I took readings around cell phone antennas, both small and large, cell phones themselves, the new wireless parking meters, wifi in cafes and libraries, my own microwave oven, and, of course, ‘smart’ meters in my neighborhood. I did this repeatedly. Things like cell phones and wifi fluctuate somewhat in radiation readings, but are fairly steady.
This is what I saw that alarmed me: ‘smart’ meters are very different, in that they emit extremely short, extremely sharp spikes of radiation, sometimes called pulses. I wouldn’t personally choose to stand in those other RF fields for long periods of time—but then none of them emit 24 hours a day, stuck to the side of my house, and none of them pulse high spikes like ‘smart’ meters do.
Some ‘smart’ meters pulse way more often than anything I’ve read about from PG&E. The radiation readings were so often I couldn’t count them, and so high I had to get an additional piece of equipment, an “attenuator,” to read how high the spikes went. Unfortunately, even with that extra equipment, I still couldn’t see the top of some spikes. Some spiked lower, some less often. But who knows what kind of emissions you will get when they install one in your home?
It has been an exciting few weeks. In numerous locations in San Francisco I’ve taken out this bit of equipment, and walked around taking readings. People come up to me to ask what I’m doing. It’s been great—I’ve never met so many strangers all at once. They are interested. Mostly, they don’t have much information about RF, and want to know a bit more. They often communicate to me a sense of helplessness and distrust of the corporate entities that hold so much power in their lives. (Of course I take the opportunity to talk about ‘smart’ meters…)
One woman came out of her house in Glen Park while I was measuring a “microcell” antenna, the tip of which was located about 15 feet from a bedroom wall. She’d watched it go up, and didn’t know who to call to say “No” to. What power did she have? Who was looking after the levels of radiation she and her family would be exposed to? (Happy note: I was able to tell her the antenna wasn’t yet turned on—there were no readings from it!)
I’ve also received mail via my YouTube site from people all over—helpless victims of ‘smart’ meter health effects. I can only write back to say how sorry I am to hear of their difficulties. Please, everyone, keep writing letters, keep speaking up, and keep educating your friends and neighbors—it matters!
Editors Note: You may have heard PG$E say things like:
“radio waves from a SmartMeter™, at a distance of 10 feet, are only about one one-thousandth as much as a typical cell phone.”

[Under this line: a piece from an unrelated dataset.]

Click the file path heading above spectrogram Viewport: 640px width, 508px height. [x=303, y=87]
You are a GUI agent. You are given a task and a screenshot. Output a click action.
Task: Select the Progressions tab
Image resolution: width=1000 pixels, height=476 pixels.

To arrive at this comparison, they use time-averaging and other sleight-of-hand techniques to obscure the powerful peak pulses from ‘smart’ meter devices. They also use inconsistent units of measurement on the same chart. In other words, bad and deceptive science. What matters here is peak power density, which our reader above, as well as other independent studies have demonstrated is well above other typical household exposures. Something like 100 times the full body exposure of using a cell phone, according to UC Nuclear Policy lecturer Dan Hirsch who kindly corrected the inaccurate figures published by the CCST. And utilities like PG$E are now approaching 90% installation of 10,000,000 meters in CA.